As an intern on the user interface engineering team this summer, I helped build UI components that can be used across Facebook. The last project I completed before I left was to help improve the user experience on Apple’s MacBook Pro with Retina display and future high resolution displays.

The MacBook Pro with Retina display presents a new challenge for desktop web development: the device pixel ratio. This ratio tells developers how many times larger than normal an image must be to take advantage of all the pixels the display has to offer. In the case of the MacBook Pro with Retina display, the device pixel ratio is 2. This means we need to send images that are twice the size of our normal images to these displays. Unfortunately the device pixel ratio is only reported through JavaScript, which means developers won’t know what it is until the page has already started loading.

The reason for having a device pixel ratio is simple. While the Retina display has twice as many pixels per inch as the previous MacBook Pro, it doesn’t display content at half the size. This would make normal-size websites appear very tiny and make them very difficult to read. Instead, the MacBook Pro with Retina display uses a 2×2 square of pixels to draw the same amount of content the previous MacBook Pro would draw with only a single pixel. In places where a 12pt font is called for, it will render a 24pt font at half the size to make the letters look crisper.

Unfortunately, the problem is a little more complicated for images. Most images have a limited amount of detail and most websites only send images designed for a device pixel ratio of 1. The MacBook Pro with Retina display will up scale these images to twice their original size, which produces a blurry or pixelated result. We also don’t want to send images that are too large. These images will be down-scaled, which will reduce the pixel-level detail on small icons and make them less crisp.

Handling the device pixel ratio is not a new problem for mobile web developers. Apple’s iPhone 4 and iPhone 4S both have Retina displays with a device pixel ratio of 2. Google’s Nexus One has a device pixel ratio of 1.5 and the Galaxy Nexus and Galaxy Note both have device pixel ratios of 2.

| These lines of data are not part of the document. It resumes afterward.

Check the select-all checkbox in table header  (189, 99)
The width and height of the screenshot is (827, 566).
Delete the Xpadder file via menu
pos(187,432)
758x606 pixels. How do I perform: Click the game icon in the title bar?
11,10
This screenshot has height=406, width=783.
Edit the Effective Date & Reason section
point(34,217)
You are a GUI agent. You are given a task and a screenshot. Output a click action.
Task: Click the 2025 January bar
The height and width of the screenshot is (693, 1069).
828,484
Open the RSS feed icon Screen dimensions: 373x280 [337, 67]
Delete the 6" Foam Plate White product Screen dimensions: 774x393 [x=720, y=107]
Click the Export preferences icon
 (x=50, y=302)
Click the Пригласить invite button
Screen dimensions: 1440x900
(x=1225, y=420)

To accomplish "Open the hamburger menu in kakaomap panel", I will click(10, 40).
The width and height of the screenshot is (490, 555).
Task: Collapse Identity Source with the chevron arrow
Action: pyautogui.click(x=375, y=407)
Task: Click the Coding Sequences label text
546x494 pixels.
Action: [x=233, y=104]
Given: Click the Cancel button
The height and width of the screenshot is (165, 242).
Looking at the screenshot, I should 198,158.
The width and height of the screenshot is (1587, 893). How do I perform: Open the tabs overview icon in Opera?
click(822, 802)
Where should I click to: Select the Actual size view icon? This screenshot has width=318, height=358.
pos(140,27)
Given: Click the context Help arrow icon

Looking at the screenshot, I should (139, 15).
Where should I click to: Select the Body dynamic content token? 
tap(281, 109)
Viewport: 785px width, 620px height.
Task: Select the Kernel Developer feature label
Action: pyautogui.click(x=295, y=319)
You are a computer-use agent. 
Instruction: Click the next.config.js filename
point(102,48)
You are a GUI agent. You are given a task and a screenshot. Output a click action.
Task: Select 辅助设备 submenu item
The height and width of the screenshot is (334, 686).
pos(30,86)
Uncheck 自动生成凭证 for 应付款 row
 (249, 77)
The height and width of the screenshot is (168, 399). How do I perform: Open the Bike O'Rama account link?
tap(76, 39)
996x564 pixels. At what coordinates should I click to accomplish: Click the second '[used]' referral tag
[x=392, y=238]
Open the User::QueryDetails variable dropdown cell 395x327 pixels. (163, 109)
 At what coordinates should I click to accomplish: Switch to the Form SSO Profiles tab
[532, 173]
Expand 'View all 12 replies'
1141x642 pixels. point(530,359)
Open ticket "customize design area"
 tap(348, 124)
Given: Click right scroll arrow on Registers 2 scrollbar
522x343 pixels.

The new problem for us was a changing device pixel ratio on desktop. A MacBook Pro with Retina display can be attached to external display that is not Retina. A browser window on the built-in display will have a device pixel ratio of 2 while a browser window on the external display will have a device pixel ratio of 1. A browser window can be moved back and forth between the two displays meaning the device pixel ratio can change after page load. Our solution needed to be ready for these changes and update the server with the new device pixel ratio appropriately.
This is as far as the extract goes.